Apabila Mahkamah Konstitusi menerima gugatan uji materi terhadap Undang-Undang Nomor 7 Tahun 2017 tentang Pemilu maka JK memiliki peluang untuk dapat kembali bersanding dengan Jokowi.

Yandi menilai langkah Rizal Mallarangeng yang merupakan Wakil Koordinator Bidang Penggalangan Khusus DPP Partai Golkar menentang langsung posisi Jusuf Kalla dalam uji materi MK justru akan merugikan Airlangga.

"JK bukan lawan biasa bagi para ketua umum partai. Dengan pengalaman yang dimiliki, kemampuannya dalam berpolitik, khususnya kepiawaiannya di dalam membangun dialog dan andal di dalam mencari solusi masih dibutuhkan Jokowi," katanya.

JK juga dianggap paket lengkap. JK memiliki kedekatan dan diterima kalangan Islam, kedekatan dengan para pengusaha, dengan kalangan sipil dan memiliki pengalaman pemerintahan lebih dari 20 tahun, katanya. Menurut dia, sosok Airlangga belum dapat menandingi sosok JK, prestasi Airlangga sebagai menteri perindustrian belum dapat dibanggakan, hal ini tentu sangat berisiko bagi elektabilitas Jokowi.

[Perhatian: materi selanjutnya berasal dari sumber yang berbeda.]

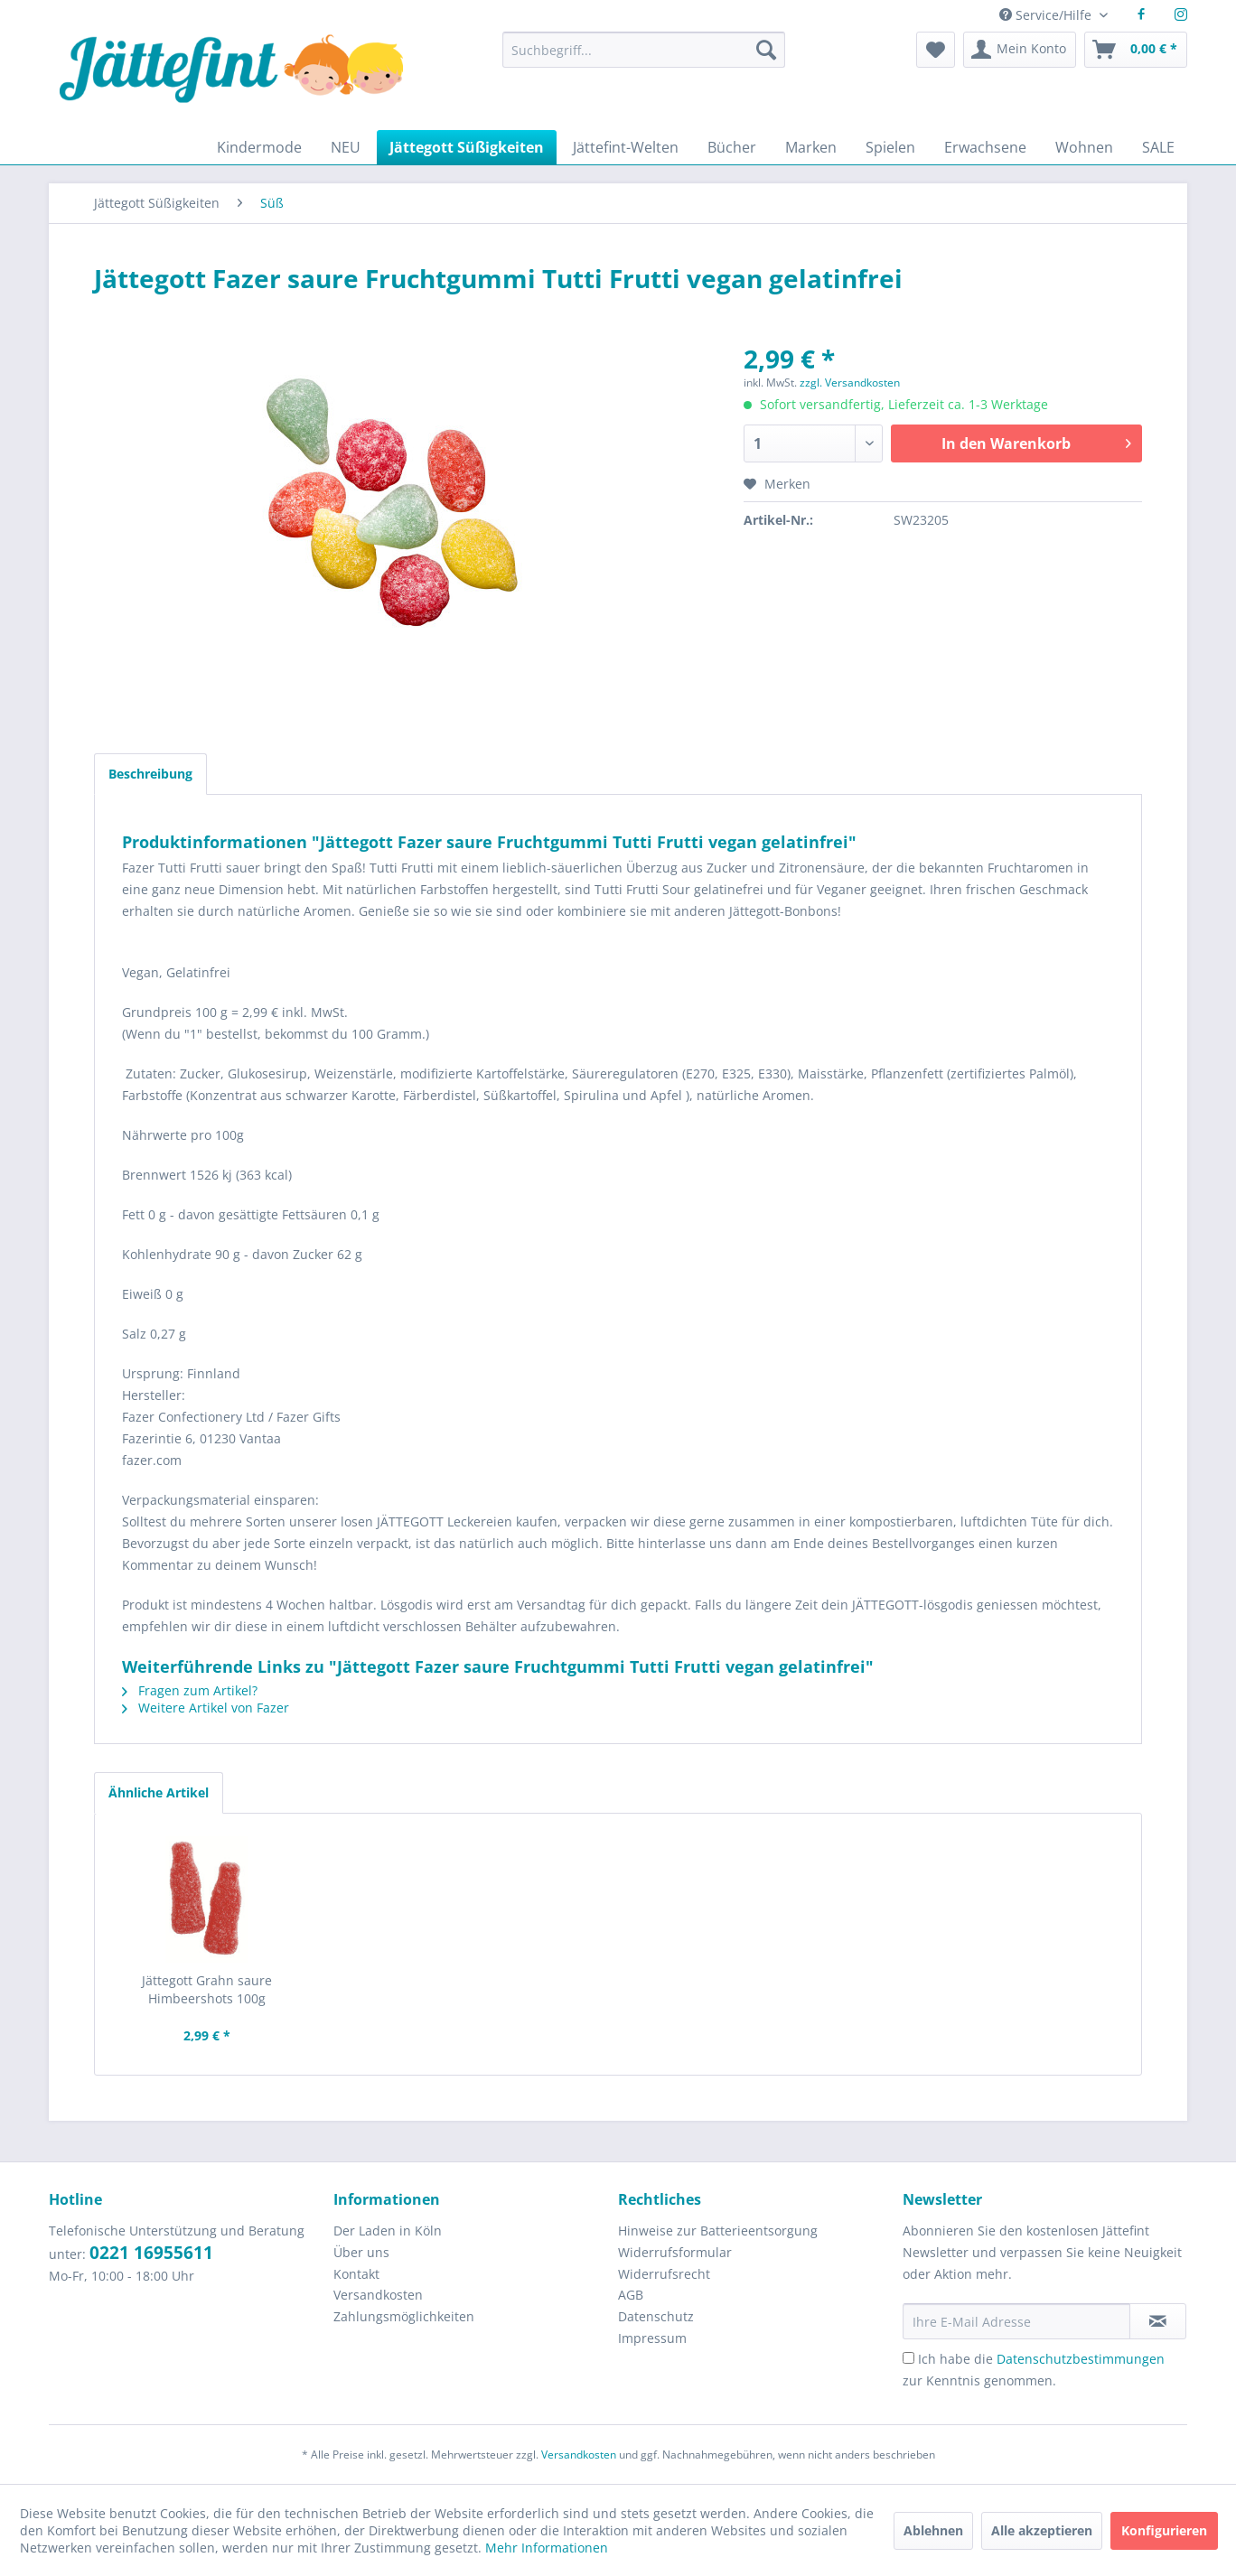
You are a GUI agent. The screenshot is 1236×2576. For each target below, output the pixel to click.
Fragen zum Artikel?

Sebelumnya, relawan Golkar Jokowi (Gojo) yang dipimpin Rizal Mallarangeng dan elemen relawan Jokowi lainnya menggelar pernyataan pers bersama menolak uji materi atas Pasal 169 huruf n, UU No 7/2017 tentang Pemilu terkait syarat calon wakil presiden. Pasal 169 huruf n itu menyebutkan bahwa persyaratan menjadi calon presiden dan calon wapres adalah belum pernah menjabat sebagai presiden atau wapres selama dua kali masa jabatan dalam jabatan yang sama.